* _About this task_
All lines with the word "pixels" must be pulled from the entries below.
━━ The records ━━
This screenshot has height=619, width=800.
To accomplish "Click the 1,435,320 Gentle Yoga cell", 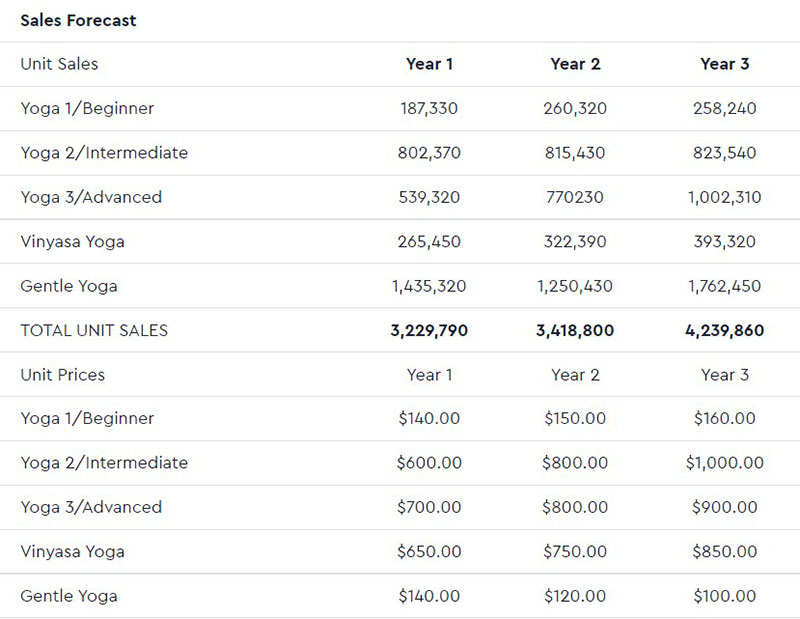I will (429, 286).
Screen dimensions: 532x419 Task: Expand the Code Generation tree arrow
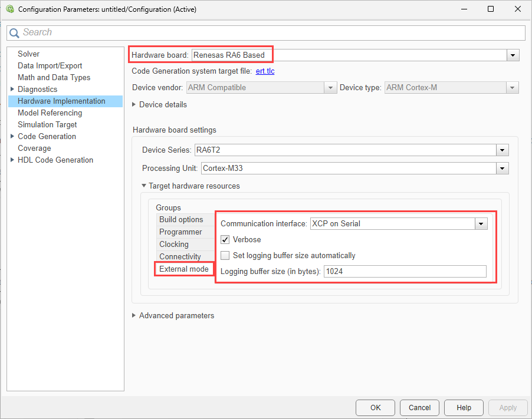click(12, 137)
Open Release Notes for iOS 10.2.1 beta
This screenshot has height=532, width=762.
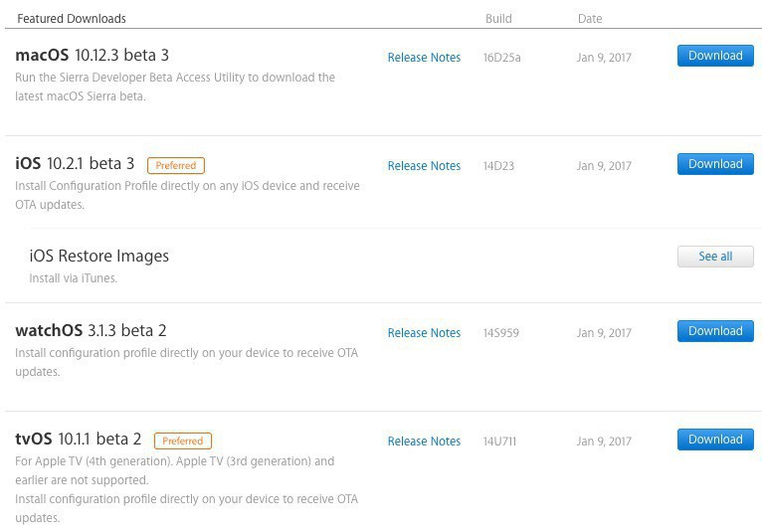coord(424,166)
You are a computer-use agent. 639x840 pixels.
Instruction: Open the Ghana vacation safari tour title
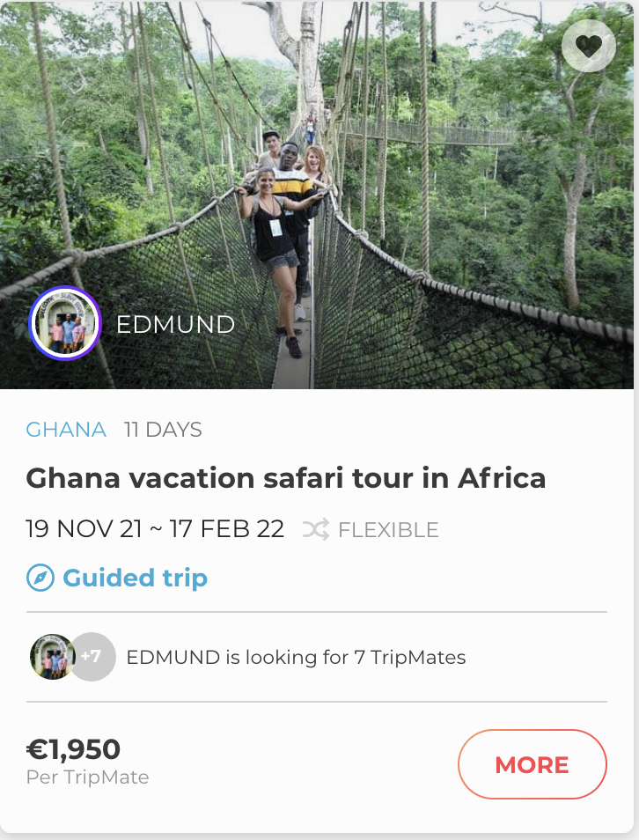[286, 478]
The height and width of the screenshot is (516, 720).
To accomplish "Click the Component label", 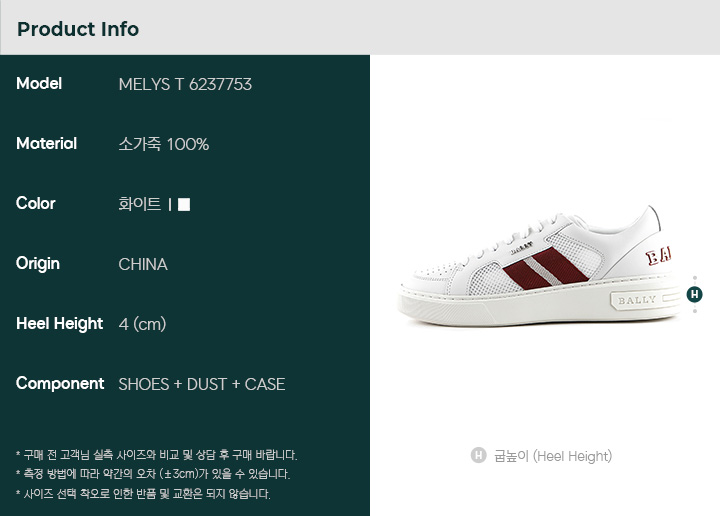I will [60, 383].
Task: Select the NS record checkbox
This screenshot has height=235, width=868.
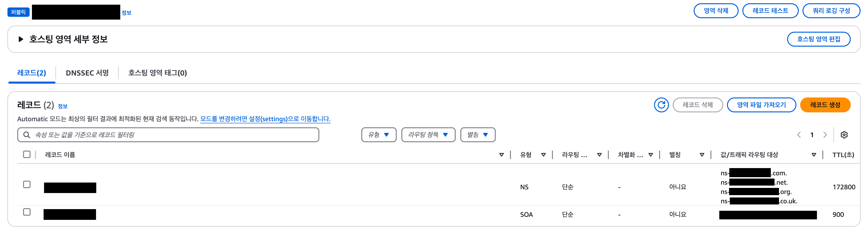Action: 27,184
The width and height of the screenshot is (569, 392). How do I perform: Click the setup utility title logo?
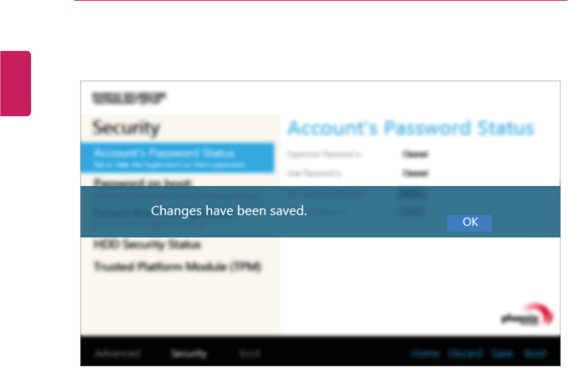pyautogui.click(x=129, y=98)
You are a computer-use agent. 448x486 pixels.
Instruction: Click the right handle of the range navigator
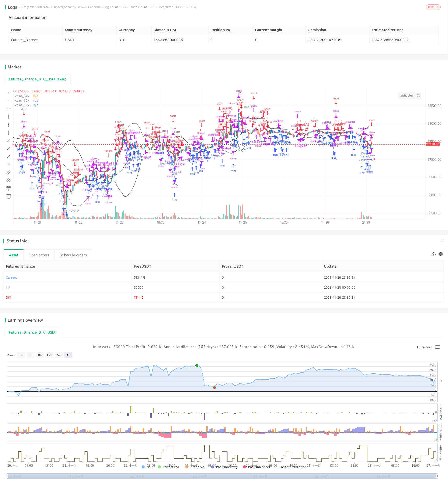coord(437,476)
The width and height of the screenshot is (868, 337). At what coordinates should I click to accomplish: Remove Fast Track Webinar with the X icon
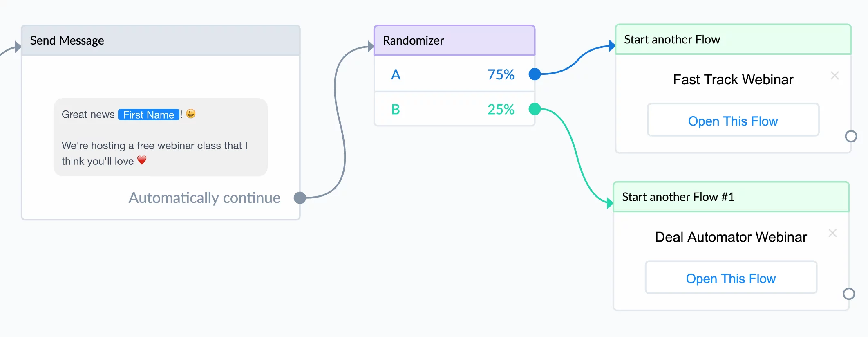834,76
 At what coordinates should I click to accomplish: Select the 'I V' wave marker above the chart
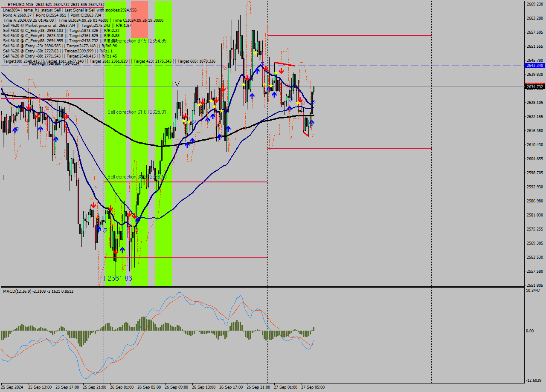pyautogui.click(x=175, y=84)
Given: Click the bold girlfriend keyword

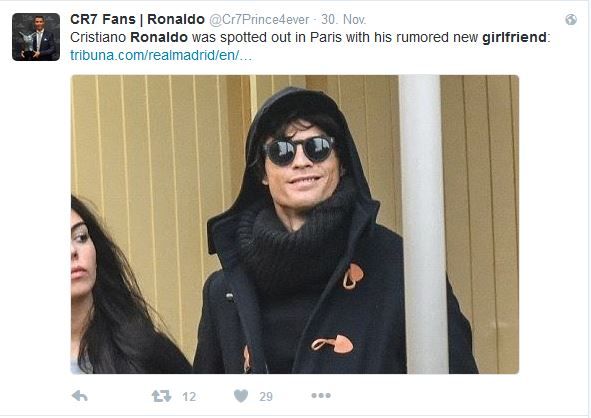Looking at the screenshot, I should coord(514,37).

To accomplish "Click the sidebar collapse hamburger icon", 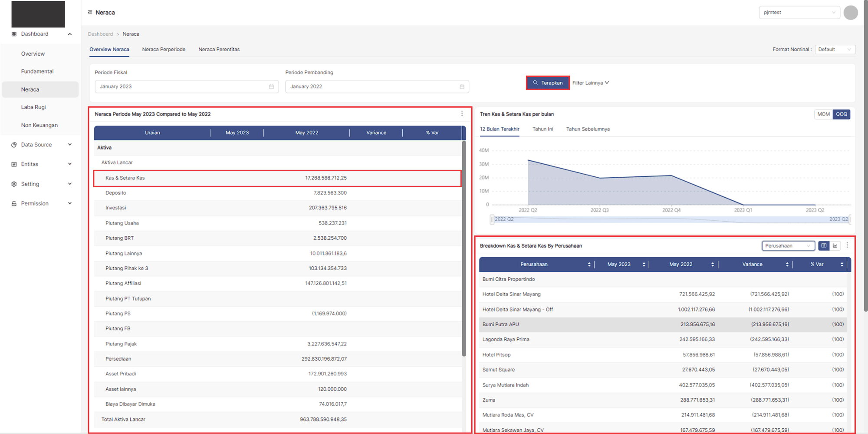I will point(90,13).
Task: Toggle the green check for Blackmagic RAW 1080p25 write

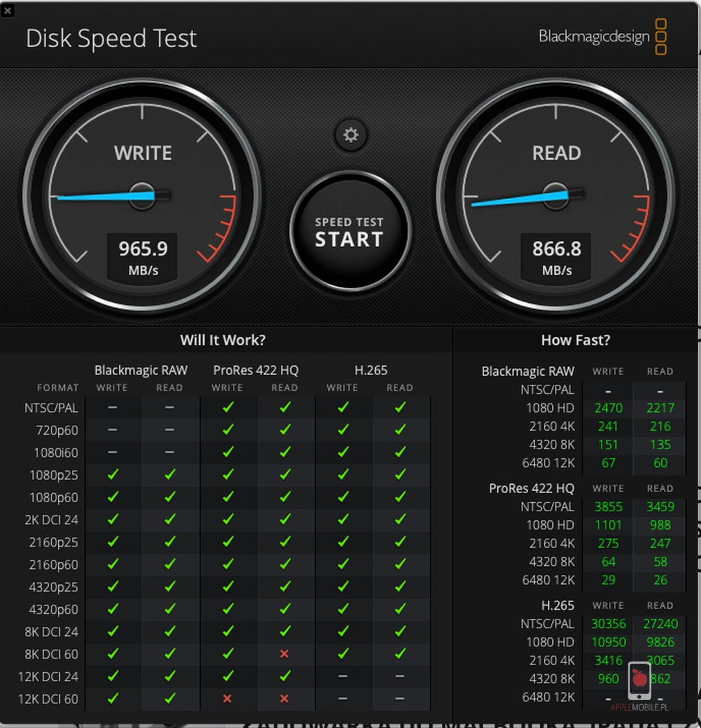Action: coord(112,475)
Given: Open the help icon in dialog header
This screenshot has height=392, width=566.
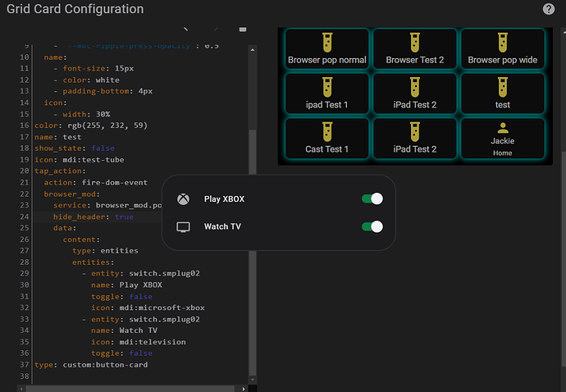Looking at the screenshot, I should pos(549,9).
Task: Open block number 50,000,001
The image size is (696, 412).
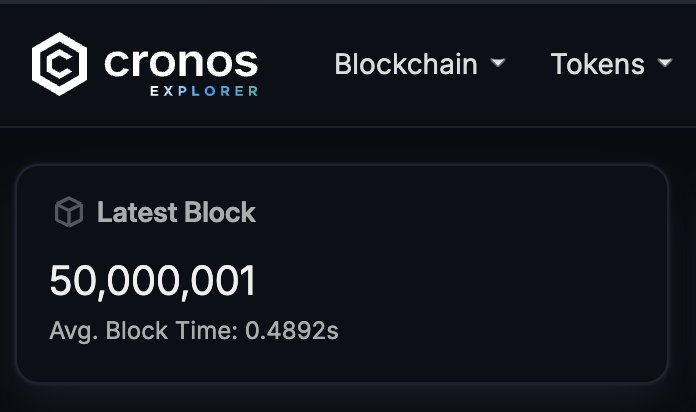Action: tap(153, 282)
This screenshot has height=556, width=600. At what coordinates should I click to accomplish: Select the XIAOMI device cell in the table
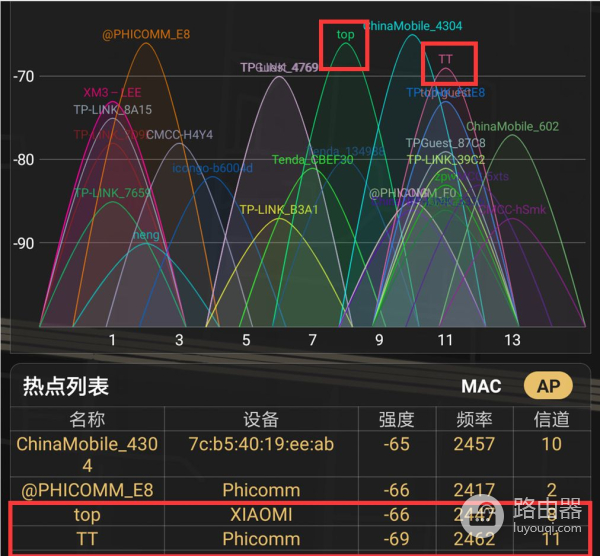(261, 514)
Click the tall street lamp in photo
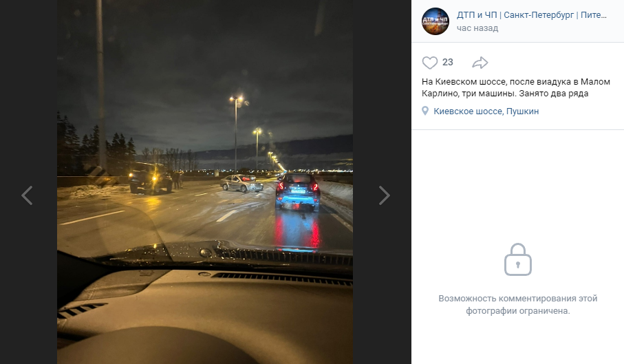The height and width of the screenshot is (364, 624). [x=235, y=133]
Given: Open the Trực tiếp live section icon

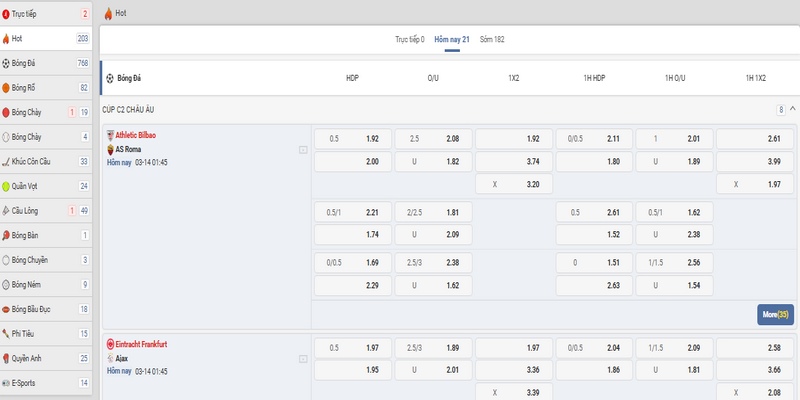Looking at the screenshot, I should pyautogui.click(x=6, y=14).
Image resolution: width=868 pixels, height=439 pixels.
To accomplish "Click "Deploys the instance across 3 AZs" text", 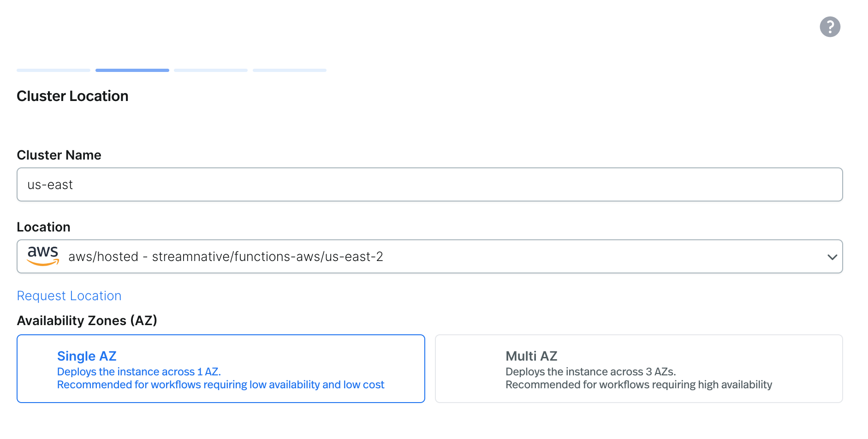I will [590, 372].
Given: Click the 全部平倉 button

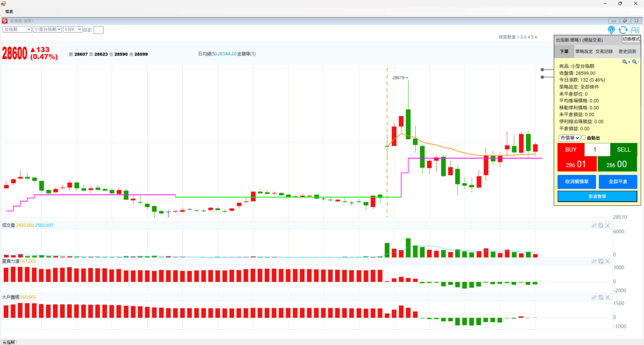Looking at the screenshot, I should click(617, 182).
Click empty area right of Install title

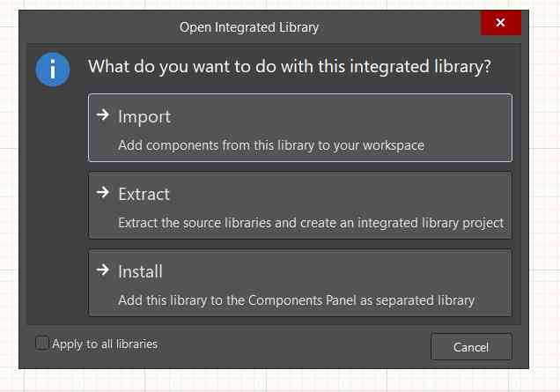tap(352, 271)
━━━
* _Answer to the exercise_
You are a computer-use agent. 639x840 pixels.
You are a computer-use agent. 448x486 pixels.
Image resolution: width=868 pixels, height=439 pixels.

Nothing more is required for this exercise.